As I say above, I’m not actually convinced that Kos or Jerome did anything especially wrong here — not withstanding my tweaking of Oliver Willis, who seems a bit overexcitable these days — but the dynamic with the campaign interests me. I think that Jeff (and Zephyr) are right that the issue is a cultural one more than a legalistic or formally “ethical” one. I don’t want a Code, which people will promptly lawyer to death. (Trust me on this one). I want attitudes and norms.

On the other hand, Kos may want to be a little embarrassed about writing this. Or at least a bit slower to take that kind of tone in the future.

STILL MORE: In response to my comment just above, Kos emails:

What’s your point here? The administration is using tax dollars to pay conservative pundits (and crazy amounts at that). Williams says there are more. Until people own up to who is on the take, I’m willing to assume they all are.

Why that should be embarrassing is beyond me.

Indeed.

The point, however, is that Kos is being treated rather more generously above than he’s treating others (and, I suspect, more generously than he would treat me were our positions reversed, though I hope I’m wrong about that), and yet he is happy to presume the guilt of, basically, everyone who disagrees with him. I could just as easily ask how many other lefty bloggers (since Zephyr says there were more, too) were on campaigns’ payrolls, and pronounce the entire lefty blogosphere suspect.

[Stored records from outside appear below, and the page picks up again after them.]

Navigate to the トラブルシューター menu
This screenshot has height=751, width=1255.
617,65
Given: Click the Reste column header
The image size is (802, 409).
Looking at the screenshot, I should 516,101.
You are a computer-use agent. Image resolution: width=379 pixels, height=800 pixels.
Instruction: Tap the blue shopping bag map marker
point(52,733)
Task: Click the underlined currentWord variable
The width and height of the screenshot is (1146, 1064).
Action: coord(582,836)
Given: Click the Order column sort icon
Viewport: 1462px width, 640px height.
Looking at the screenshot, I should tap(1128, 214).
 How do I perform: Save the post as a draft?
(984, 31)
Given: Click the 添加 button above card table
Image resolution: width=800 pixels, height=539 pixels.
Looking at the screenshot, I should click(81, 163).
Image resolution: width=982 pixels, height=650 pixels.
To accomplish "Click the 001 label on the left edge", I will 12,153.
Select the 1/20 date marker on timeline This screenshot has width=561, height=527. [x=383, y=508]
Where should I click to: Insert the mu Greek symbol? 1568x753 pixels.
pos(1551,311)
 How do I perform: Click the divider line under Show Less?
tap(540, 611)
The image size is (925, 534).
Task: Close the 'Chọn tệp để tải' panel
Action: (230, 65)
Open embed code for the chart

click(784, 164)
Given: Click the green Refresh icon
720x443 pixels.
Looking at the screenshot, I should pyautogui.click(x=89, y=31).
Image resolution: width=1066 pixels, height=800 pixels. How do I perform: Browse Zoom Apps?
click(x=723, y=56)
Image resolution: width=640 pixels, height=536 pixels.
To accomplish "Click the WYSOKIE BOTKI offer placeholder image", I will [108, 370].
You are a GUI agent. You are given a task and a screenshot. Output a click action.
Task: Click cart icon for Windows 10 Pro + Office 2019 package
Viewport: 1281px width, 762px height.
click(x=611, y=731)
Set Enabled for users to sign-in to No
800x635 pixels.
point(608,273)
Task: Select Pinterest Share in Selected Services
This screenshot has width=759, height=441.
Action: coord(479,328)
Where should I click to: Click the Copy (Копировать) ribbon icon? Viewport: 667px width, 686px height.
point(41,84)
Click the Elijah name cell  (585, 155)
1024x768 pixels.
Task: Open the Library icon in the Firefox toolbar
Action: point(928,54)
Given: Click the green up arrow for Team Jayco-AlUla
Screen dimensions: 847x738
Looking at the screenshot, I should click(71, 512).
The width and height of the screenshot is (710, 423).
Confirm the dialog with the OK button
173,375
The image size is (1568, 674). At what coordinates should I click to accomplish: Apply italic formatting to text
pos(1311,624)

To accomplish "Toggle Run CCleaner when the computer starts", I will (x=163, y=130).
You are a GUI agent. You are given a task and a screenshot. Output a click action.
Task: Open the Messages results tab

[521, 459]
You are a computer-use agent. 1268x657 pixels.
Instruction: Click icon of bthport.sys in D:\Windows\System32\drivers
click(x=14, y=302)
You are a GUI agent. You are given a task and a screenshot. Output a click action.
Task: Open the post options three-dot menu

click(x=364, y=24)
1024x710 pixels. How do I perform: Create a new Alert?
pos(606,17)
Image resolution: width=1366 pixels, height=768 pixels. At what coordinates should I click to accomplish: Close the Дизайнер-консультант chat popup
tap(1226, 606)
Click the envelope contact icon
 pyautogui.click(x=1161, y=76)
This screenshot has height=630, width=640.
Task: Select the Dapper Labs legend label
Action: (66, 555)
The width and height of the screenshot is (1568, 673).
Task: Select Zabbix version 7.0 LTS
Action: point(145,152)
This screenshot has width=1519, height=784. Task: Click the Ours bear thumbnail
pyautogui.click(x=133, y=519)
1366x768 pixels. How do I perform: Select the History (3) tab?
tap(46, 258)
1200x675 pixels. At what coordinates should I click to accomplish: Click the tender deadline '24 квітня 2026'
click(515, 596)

YET MORE: Zephyr Teachout posts an update in a separate post:

This has to do with OUR motives, not some contract, and no compromise on their part. Instapundit gets it right — this is about the market that’s created.

Furthermore, I’m not claiming that Kos didn’t have a disclaimer — he did, we’ve talked about this for over a year, there’s no revelation here. I don’t think the disclaimer was what I’d like to see, and I really wish he — and every other blogger/consultant — had an easy to find, prominent client list of all clients at all times.

But this isn’t about Kos or a few thousand bucks, and its certainly not about a $240,000 contract to shill for the federal government. As one commenter said, c’mon, that was wild west days — this will all calm down.

My interest–and where our focus needs to be, whether you’re a little green football or a kossack — is in collectively building a culture online where we figure out norms for people who both consult and write online so that readers can have the tools to be skeptical, active participants.

I’d like to see that, too. And Kos emails to say that I’m wrong, and that he wouldn’t jump on me if the situations were reversed — in fact, he doesn’t think there’s anything wrong with what the DaschlevThune bloggers did. We disagree about that; I think they should have disclosed.

Anyway, in the interest of getting some reader feedback on these issues, I’m opening comments for a while, until the trolls or the spammers get out of hand, anyway. Your comments on how these things should be handled — civil and free of unnecessary point-scoring, please — would be appreciated.